Reporterka TVP przeniknęła do społeczności LGBT, zgłaszając się do stowarzyszenia Kampania Przeciw Homofobii jako wolontariusza. Przez wiele tygodni spotykała się, rozmawiała i nagrywała działaczy LGBT. Dziennikarce udało się ustalić, że istotną częścią kampanii jest cotygodniowe tournée po miastach z marszami równości.
Jedna z organizatorek marszu namawiała do udziału w nim, oferując sfinansowanie podróży pociągiem i dniówkę w wysokości 30 zł. W innym momencie filmu dowiadujemy się o "około ośmiu autokarach" jadących tylko z Warszawy na jeden z marszów, odbywający się w mniejszym mieście.
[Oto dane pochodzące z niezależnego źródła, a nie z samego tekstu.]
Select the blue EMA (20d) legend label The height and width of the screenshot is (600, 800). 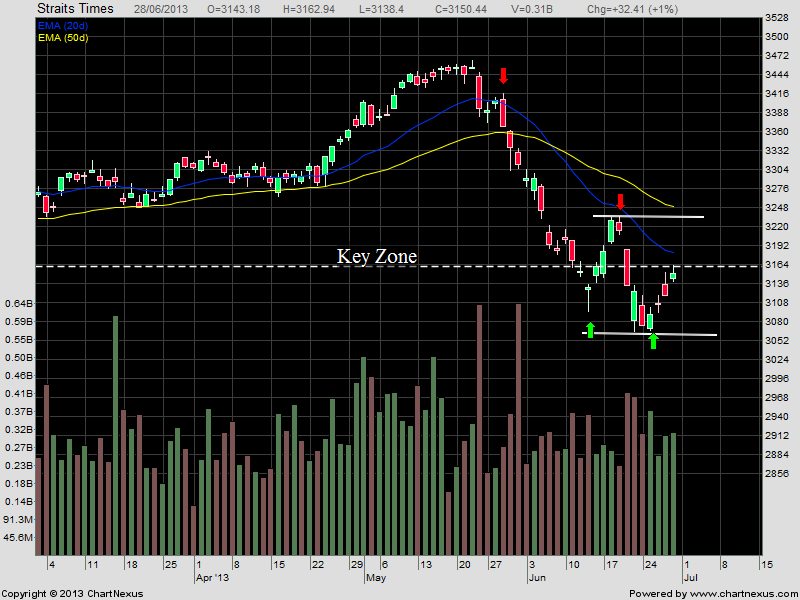(61, 23)
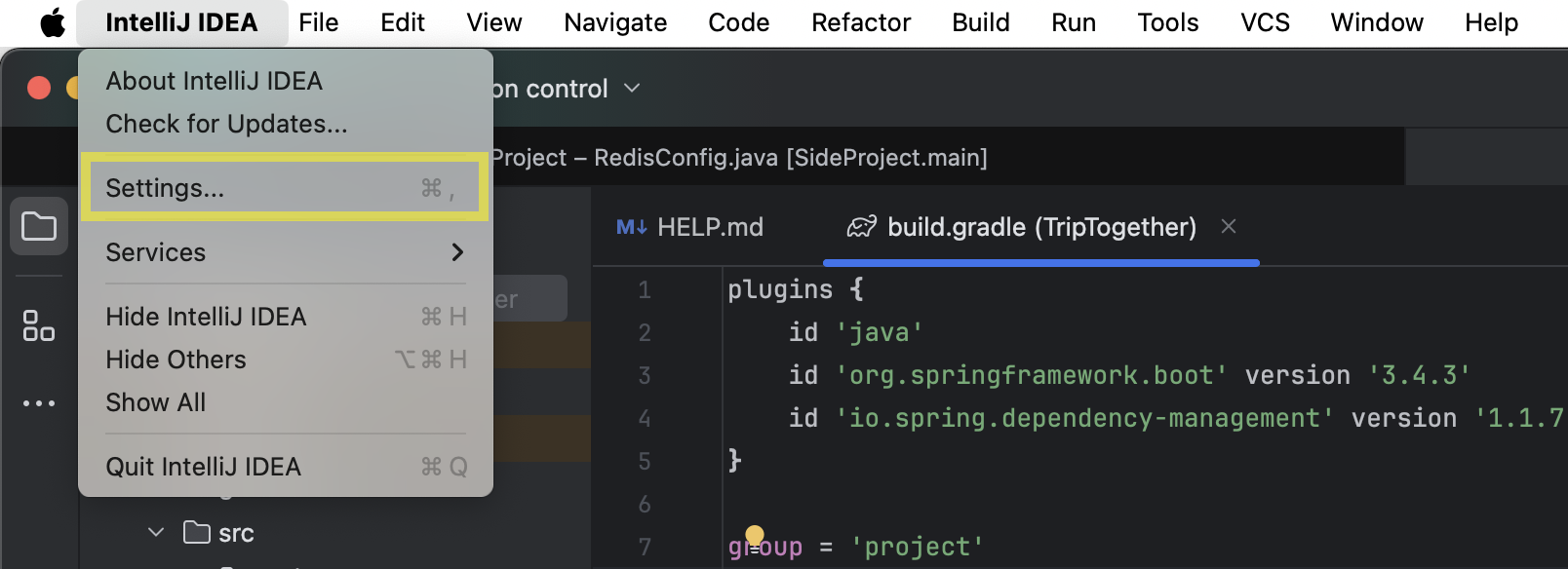Click the Apple logo menu

(53, 22)
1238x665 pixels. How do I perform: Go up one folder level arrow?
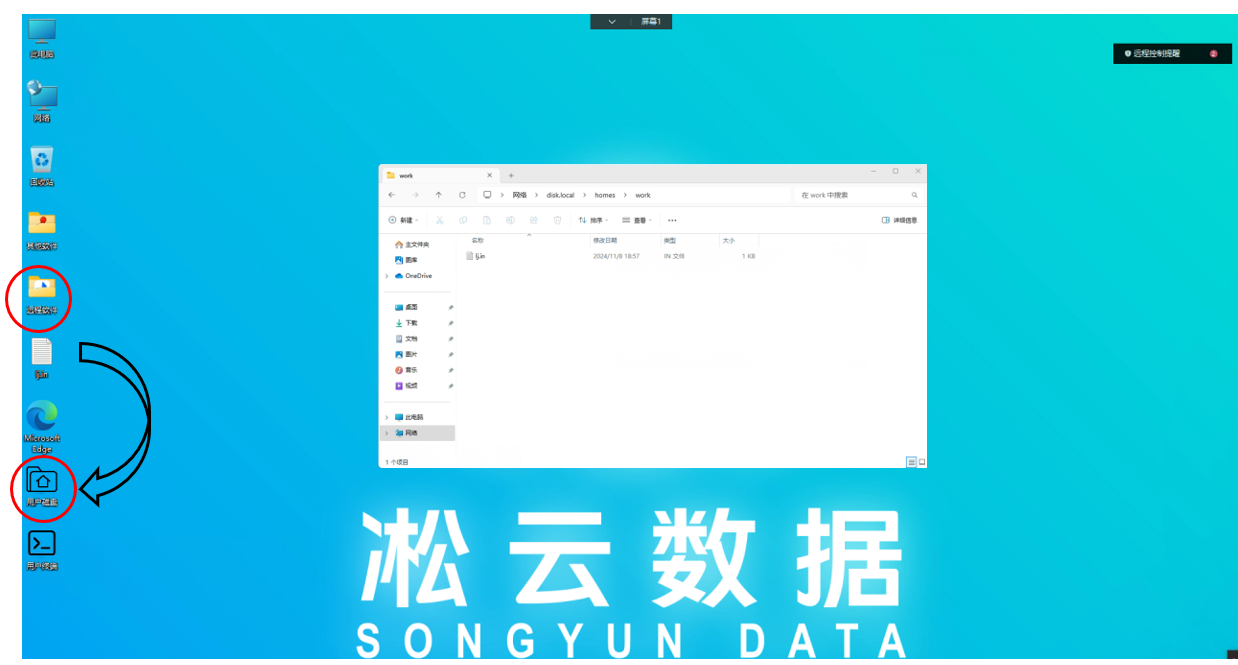click(438, 195)
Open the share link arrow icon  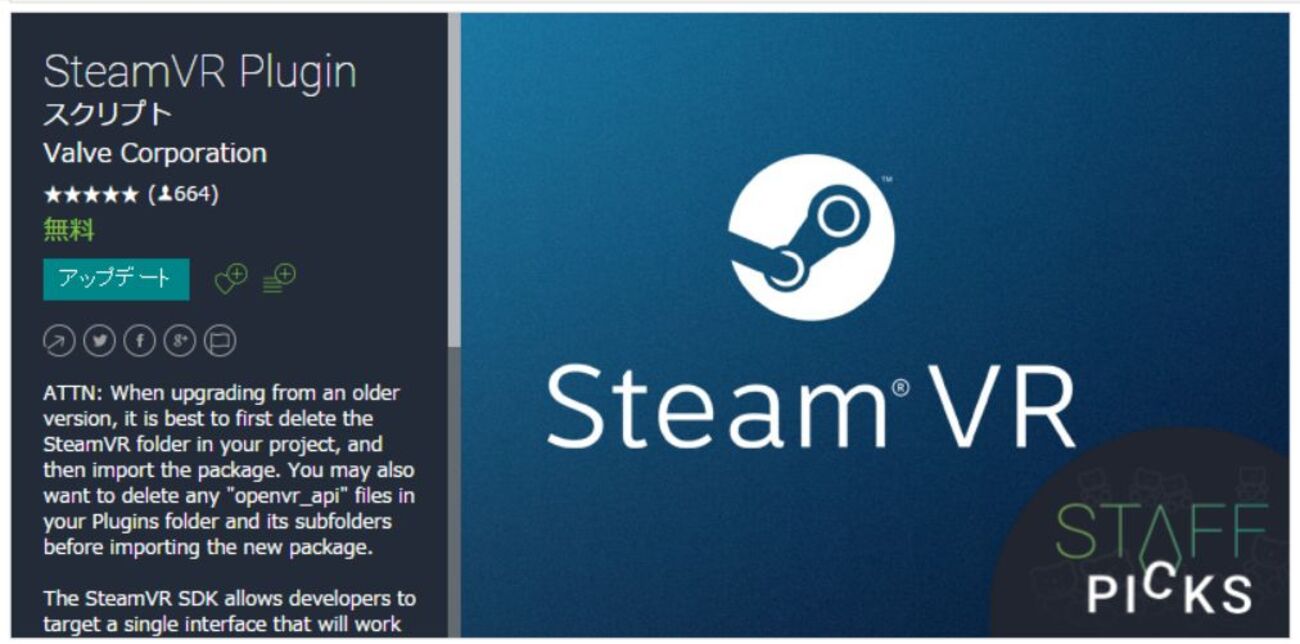(x=59, y=342)
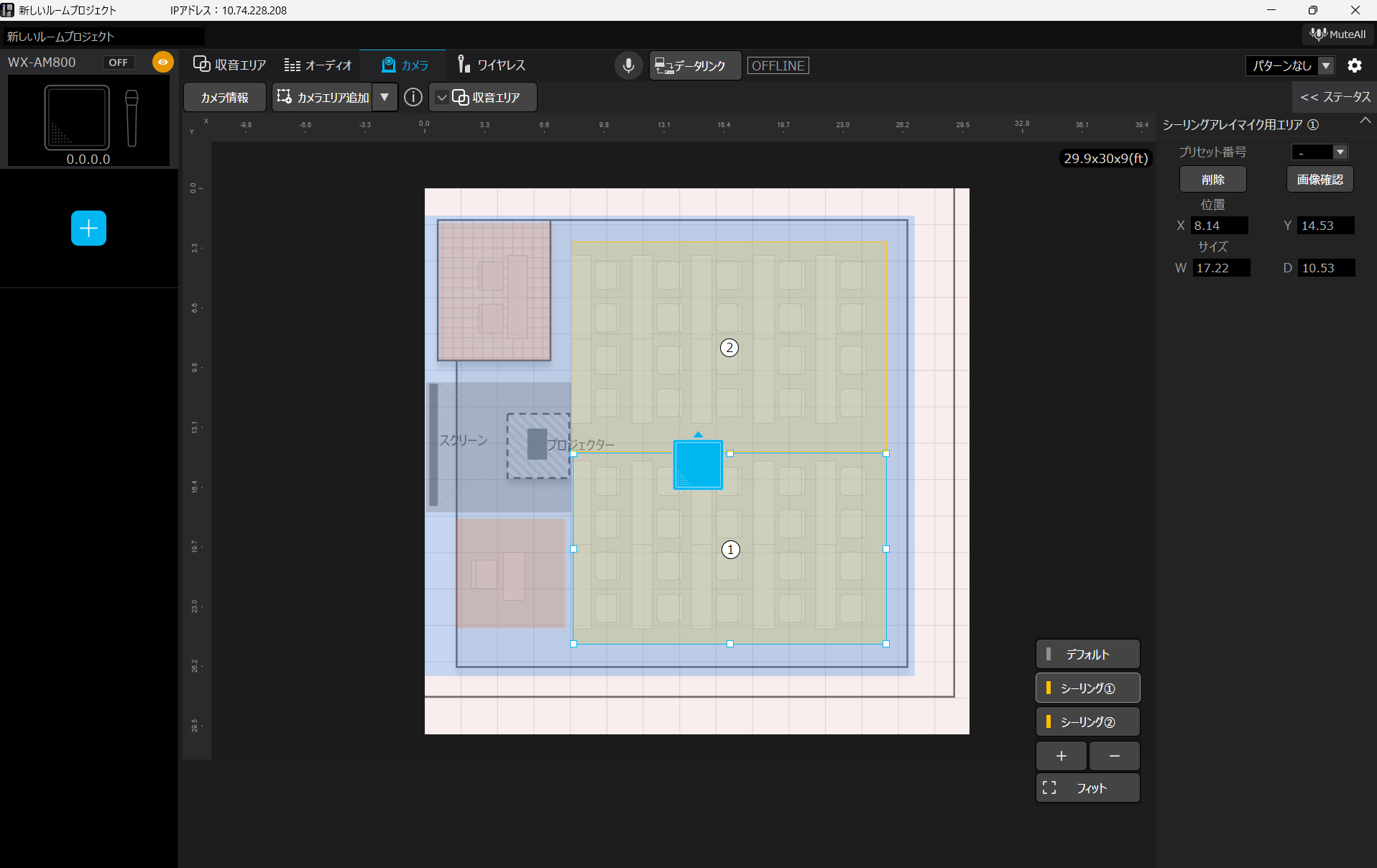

Ukryta kamera rejestruje rozmowy osób jadących na marsz równości, które kpią z wiary i Kościoła. – To jest nasza ulubiona rozrywka, sprawdzać, co jest na wyprzedaży na liturgiczny.pl. (…) Krzyż, Jezus, grom… 8 zł – mówi jedna z uczestniczek wyjazdu.
W filmie przypomniano też o seksedukatorach rekrutujących się ze środowisk LGBT, którzy nie widzą nic niestosowanego w pokazywaniu dzieciom pornografii. Jedna z edukatorek mówi wprost, że trzeba to robić "trochę podstępem".
– To jest kryminał, dla mnie to jest w ogóle niepojęte. Jak tak można – komentuje tę sytuację prof. Lew Starowicz, znany seksuolog.
W filmie "Inwazja" wypowiada się też m.in. Paweł Lisicki, redaktor naczelny "Do Rzeczy". – Po to się to robi, żeby oswoić z rzeczami, nietolerowanymi do tej pory. Żeby zaczęły być tolerowane rzeczy, które nie powinny być tolerowane (…) ostatnią rzeczą, o którą chodzi w tych marszach jest równość praw – tłumaczy dziennikarz.